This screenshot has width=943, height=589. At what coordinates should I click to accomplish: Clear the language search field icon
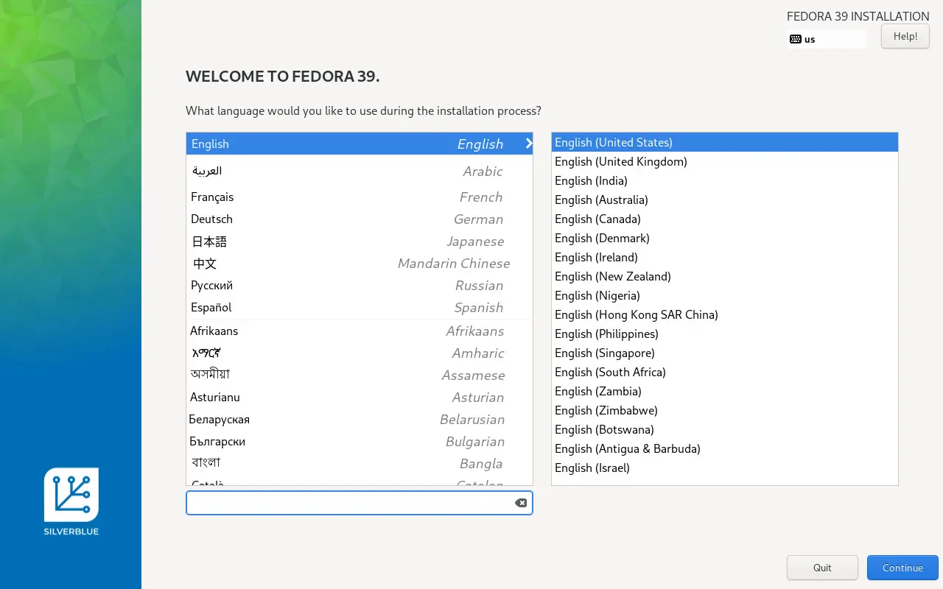(x=520, y=503)
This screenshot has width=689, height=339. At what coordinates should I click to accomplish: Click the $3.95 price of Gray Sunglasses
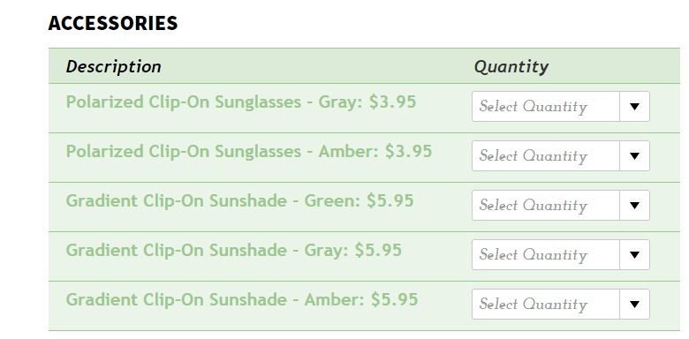(x=392, y=102)
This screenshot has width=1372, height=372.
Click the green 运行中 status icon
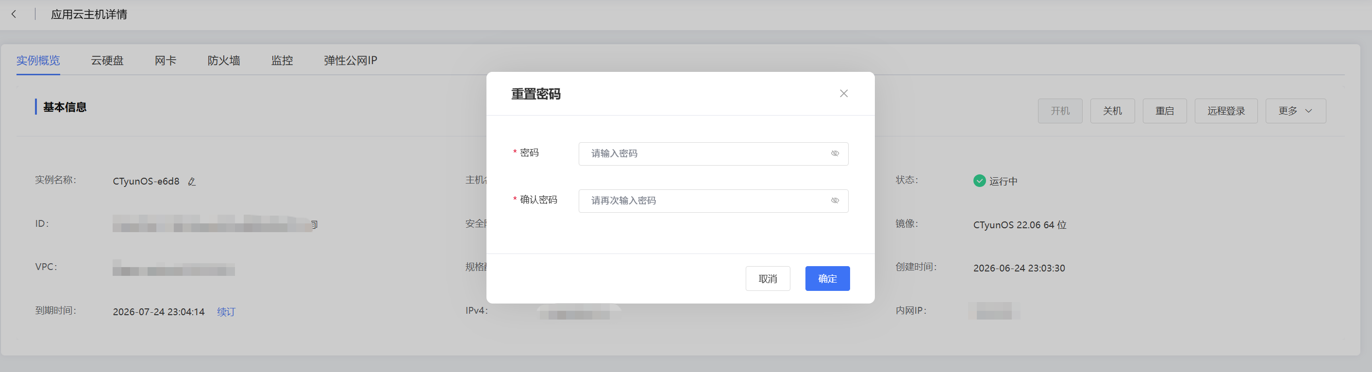click(979, 181)
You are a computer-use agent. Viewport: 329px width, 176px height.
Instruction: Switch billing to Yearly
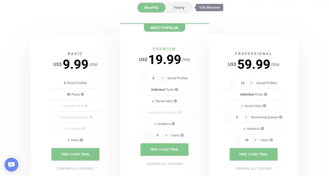[179, 8]
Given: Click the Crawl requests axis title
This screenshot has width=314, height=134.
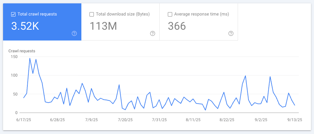Looking at the screenshot, I should (x=22, y=51).
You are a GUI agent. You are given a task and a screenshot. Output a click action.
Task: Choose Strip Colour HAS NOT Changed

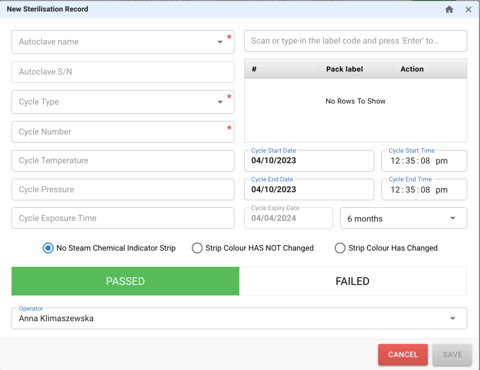point(197,248)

--------

- Problem statement
Starting at the line that holds "You are a GUI", copy each line exactly through the end of the listing, both ends included. Leave the pictures out.

- Solution to this exercise
You are a GUI agent. You are given a task and a screenshot. Output a click action.
Task: Choose Strip Colour HAS NOT Changed

point(197,248)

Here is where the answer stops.